__PASSAGE PROVIDED__
┄┄┄┄┄┄┄┄┄┄┄┄┄┄┄┄┄┄┄┄

If the workspace were in SRAM, we would need 5 cycles (two cycles each for reading and writing to R1). If the command were in SRAM also, we get 6 cycles.
When the CRU bit at address 1EFE is set to 0, the Gate array produces extra wait states. In the case of SRAM accesses, two wait states are inserted before the read access. For write accesses, two wait states are included, starting with the access. This means that the above command when running in SRAM and with workspace in SRAM requires 18 cycles instead of 6.
DRAM access
For each DRAM access, the gate array creates by default 1 wait state. That means that for word accesses (like CLR or MOV), two wait states will be created. Again with the example
INC R1
running in DRAM with R1 in DRAM as well, we get 6 memory accesses with 2 cycles each, that is, 12 cycles.
With extra wait states, the Gate array adds another wait state for reading and writing. This means that SRAM and DRAM accesses operate at exactly the same speed.
Devices
For external bus accesses (to the peripheral box), wait states are used just as if accessing DRAM. That is, in the normal case, one WS is inserted for reading and writing. With extra wait states, two WS are inserted.

┄┄┄┄┄┄┄┄┄┄┄┄┄┄┄┄┄┄┄┄

__RECORDS__
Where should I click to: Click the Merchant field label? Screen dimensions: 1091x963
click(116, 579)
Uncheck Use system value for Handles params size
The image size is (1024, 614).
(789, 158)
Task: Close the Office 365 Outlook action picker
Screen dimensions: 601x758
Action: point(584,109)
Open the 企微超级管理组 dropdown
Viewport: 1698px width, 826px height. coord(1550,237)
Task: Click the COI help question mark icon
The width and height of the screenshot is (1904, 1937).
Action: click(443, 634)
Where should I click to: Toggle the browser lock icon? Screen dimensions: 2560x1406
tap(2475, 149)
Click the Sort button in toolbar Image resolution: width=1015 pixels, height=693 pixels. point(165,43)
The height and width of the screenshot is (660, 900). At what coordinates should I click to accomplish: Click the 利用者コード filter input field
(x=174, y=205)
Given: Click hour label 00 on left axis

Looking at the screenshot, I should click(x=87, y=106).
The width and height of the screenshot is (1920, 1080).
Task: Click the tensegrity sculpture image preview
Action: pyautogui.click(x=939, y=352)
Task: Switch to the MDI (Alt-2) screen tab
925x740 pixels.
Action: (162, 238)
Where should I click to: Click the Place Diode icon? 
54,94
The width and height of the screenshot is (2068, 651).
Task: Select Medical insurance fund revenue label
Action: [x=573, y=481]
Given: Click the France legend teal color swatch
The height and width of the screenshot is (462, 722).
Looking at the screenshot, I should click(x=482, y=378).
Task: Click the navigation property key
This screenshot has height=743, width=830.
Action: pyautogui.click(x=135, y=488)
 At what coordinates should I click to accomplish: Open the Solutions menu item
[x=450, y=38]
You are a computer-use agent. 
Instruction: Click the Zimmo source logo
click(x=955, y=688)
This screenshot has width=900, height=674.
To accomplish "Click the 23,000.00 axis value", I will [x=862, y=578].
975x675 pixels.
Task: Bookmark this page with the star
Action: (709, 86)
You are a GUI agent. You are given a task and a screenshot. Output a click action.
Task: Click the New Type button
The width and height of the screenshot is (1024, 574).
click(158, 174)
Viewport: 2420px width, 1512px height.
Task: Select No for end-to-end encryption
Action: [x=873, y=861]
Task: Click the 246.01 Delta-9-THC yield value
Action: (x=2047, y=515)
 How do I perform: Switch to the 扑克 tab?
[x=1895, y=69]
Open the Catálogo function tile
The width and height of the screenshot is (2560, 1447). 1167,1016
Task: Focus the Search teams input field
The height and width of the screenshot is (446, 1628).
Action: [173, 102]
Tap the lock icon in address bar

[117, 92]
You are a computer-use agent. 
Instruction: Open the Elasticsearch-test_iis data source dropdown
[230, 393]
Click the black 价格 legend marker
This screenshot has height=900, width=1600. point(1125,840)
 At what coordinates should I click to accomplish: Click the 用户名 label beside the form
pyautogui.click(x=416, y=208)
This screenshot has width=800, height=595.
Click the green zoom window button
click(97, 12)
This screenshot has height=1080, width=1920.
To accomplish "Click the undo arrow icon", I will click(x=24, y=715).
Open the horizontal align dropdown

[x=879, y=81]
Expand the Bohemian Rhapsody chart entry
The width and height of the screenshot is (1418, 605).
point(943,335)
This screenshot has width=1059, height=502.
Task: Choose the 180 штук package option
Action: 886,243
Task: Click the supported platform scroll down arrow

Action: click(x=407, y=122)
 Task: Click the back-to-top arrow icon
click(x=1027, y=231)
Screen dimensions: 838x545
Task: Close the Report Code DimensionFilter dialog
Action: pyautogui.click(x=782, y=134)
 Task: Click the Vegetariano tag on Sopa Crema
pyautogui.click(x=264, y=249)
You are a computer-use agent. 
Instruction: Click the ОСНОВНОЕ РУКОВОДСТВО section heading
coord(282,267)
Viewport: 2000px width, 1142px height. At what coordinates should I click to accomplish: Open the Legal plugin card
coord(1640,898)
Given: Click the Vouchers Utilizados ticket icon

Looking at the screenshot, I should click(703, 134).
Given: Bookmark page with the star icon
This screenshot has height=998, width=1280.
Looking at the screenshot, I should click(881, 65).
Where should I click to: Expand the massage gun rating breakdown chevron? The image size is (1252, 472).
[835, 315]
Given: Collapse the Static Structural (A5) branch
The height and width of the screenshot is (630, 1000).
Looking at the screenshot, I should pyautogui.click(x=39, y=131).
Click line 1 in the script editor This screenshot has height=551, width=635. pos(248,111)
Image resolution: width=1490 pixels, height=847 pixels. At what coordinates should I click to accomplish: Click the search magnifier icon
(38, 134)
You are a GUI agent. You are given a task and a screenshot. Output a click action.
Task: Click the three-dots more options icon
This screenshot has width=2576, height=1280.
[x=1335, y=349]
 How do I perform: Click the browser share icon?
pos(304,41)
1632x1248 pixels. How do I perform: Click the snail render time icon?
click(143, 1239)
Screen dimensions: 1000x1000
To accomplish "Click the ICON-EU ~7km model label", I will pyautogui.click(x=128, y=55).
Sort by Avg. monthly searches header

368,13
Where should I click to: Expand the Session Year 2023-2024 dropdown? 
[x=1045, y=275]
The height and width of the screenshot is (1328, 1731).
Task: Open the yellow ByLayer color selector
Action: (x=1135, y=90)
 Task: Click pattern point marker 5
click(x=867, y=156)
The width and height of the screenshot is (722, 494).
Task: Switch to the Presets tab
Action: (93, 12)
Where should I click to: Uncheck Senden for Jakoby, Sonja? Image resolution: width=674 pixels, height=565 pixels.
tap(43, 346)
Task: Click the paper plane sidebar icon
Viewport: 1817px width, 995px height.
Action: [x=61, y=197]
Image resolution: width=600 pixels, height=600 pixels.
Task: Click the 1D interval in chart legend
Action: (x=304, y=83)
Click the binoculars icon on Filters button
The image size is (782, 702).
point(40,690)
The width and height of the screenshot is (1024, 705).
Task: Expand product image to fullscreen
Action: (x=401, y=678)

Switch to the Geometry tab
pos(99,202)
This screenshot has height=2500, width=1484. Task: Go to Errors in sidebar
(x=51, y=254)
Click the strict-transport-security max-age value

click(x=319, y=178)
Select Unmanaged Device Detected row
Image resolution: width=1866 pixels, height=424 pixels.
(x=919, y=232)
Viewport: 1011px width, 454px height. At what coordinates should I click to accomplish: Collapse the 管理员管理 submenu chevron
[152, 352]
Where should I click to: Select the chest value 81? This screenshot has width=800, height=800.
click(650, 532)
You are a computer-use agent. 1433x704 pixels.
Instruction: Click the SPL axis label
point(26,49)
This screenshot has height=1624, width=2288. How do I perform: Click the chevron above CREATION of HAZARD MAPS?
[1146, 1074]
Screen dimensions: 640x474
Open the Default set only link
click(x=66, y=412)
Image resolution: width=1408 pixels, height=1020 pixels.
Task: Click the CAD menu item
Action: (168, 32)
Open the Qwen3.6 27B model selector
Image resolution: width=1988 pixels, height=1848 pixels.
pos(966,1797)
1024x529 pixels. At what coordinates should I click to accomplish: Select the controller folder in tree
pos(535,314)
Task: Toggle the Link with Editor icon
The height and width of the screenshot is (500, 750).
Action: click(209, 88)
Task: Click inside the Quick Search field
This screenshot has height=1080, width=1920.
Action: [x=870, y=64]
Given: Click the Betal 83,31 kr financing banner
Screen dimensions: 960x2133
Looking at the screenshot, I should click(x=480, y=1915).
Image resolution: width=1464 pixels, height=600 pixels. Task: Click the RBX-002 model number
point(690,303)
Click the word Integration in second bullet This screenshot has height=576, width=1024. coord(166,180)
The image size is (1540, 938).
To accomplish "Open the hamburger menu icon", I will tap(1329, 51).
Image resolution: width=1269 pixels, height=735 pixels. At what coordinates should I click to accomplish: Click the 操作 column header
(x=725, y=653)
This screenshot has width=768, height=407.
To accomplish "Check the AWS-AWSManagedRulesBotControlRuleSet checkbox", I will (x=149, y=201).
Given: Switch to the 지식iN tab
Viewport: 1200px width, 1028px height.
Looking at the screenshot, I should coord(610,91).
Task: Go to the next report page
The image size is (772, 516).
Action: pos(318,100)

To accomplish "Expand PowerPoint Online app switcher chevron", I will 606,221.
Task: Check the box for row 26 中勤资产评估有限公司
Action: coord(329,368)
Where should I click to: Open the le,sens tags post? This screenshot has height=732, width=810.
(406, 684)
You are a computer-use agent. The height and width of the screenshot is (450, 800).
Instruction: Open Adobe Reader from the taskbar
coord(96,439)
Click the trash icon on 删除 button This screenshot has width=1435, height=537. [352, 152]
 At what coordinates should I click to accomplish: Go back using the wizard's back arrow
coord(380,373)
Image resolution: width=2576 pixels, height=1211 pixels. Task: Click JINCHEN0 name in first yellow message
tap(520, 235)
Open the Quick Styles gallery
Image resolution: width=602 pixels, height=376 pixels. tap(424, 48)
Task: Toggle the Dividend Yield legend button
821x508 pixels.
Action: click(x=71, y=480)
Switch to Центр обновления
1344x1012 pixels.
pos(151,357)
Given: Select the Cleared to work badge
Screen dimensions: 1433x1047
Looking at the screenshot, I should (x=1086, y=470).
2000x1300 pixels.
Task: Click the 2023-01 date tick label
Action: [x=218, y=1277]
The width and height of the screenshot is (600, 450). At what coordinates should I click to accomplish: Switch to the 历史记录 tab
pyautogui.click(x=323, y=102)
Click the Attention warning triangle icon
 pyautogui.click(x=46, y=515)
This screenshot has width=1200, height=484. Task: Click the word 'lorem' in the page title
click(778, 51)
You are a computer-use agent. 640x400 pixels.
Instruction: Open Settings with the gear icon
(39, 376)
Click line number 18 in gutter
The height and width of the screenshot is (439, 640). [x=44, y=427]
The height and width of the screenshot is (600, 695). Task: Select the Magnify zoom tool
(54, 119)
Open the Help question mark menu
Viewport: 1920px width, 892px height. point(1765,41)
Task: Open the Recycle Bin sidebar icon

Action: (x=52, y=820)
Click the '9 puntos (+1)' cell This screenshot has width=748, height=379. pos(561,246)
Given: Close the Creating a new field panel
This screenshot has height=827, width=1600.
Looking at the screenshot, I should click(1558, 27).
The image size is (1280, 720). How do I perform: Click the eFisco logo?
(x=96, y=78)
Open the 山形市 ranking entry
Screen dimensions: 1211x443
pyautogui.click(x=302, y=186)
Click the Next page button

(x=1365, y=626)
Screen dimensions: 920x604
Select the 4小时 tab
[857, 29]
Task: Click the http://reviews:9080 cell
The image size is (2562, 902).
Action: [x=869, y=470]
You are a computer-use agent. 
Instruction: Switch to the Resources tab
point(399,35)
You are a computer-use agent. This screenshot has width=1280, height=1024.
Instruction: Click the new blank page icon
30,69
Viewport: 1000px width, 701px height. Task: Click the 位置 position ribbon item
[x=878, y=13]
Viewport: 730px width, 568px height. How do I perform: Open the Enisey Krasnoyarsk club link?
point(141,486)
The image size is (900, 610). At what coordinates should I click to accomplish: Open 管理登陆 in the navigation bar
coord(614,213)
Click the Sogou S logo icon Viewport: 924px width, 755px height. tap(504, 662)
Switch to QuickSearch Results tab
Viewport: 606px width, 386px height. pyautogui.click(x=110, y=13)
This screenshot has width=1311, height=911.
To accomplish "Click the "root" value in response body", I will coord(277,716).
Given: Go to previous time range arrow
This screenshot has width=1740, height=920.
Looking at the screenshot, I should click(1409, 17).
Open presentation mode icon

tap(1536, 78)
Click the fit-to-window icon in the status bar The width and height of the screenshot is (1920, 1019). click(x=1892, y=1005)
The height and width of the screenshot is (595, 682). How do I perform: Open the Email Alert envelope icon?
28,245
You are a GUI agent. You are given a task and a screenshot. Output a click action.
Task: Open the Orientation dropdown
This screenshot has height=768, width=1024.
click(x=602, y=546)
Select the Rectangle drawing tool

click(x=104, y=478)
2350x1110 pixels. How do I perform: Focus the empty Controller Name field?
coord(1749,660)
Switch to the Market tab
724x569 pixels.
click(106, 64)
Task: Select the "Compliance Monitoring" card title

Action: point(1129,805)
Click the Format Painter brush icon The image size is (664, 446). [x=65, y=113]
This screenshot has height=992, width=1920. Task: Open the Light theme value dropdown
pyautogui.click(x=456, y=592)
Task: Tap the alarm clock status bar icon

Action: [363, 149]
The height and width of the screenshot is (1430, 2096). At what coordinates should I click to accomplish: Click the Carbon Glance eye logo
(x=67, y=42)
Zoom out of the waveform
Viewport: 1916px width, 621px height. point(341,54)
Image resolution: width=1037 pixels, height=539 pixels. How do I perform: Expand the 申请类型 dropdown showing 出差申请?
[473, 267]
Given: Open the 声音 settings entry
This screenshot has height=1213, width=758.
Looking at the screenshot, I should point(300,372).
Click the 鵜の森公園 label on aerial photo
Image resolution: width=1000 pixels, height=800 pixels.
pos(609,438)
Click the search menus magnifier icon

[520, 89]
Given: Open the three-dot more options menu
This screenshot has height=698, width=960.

┄┄┄┄┄┄┄┄┄┄┄┄┄┄┄┄┄┄┄┄

__INSTRUCTIONS TO FOLLOW__
Print the part of the wait-state passage above starting with "If the workspace" and going on through "instead of 6.", copied word for word.

__THE COMPLETED TASK__
If the workspace were in SRAM, we would need 5 cycles (two cycles each for reading and writing to R1). If the command were in SRAM also, we get 6 cycles.
When the CRU bit at address 1EFE is set to 0, the Gate array produces extra wait states. In the case of SRAM accesses, two wait states are inserted before the read access. For write accesses, two wait states are included, starting with the access. This means that the above command when running in SRAM and with workspace in SRAM requires 18 cycles instead of 6.